Impact of Sjögren's syndrome on oral health-related quality of life in southern Chinese

Abstract

The effect of oral symptoms of Sjögren's syndrome (SS) on health-related quality of life is presently uncertain. This study aimed to investigate oral health-related quality of life (OHRQOL) among southern Chinese people with SS. Twenty-six primary SS cases, 25 secondary cases and 29 matched controls took part in this cross-sectional study. Each participant completed a SF-36 questionnaire, the Oral Health Impact Profile and a dry mouth measure, assisted by a trained interviewer. Data on socio-demographic variables were also collected. The dry mouth measure revealed that people with primary and secondary SS had significant problems associated with subjective symptoms of dry mouth generally, and dry mouth when eating and speaking (P < 0.01).
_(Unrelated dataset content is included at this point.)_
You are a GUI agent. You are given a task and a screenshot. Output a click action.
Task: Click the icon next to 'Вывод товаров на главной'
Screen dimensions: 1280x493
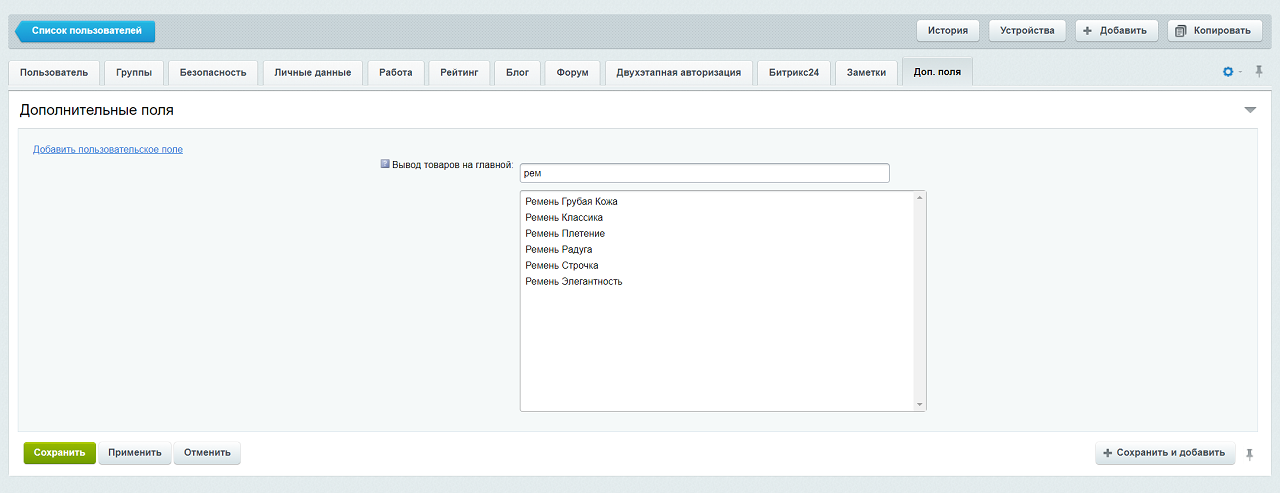(385, 164)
Sticky saliva and coughing were also problems in some primary SS cases. OHIP summary and sub-scale scores did not reveal differences in negative impacts between groups. Mean SF-36 sub-scale scores were significantly different between groups (P < 0.05). In physical function, role-physical and general health domains, primary and secondary SS sufferers had lower scores indicating poorer health. Oral symptoms of SS, notably xerostomia, had a negative effect on OHRQOL. Health-related quality of life in general was also impaired in SS sufferers. The OHIP did not appear to discriminate oral problems of concern to SS sufferers.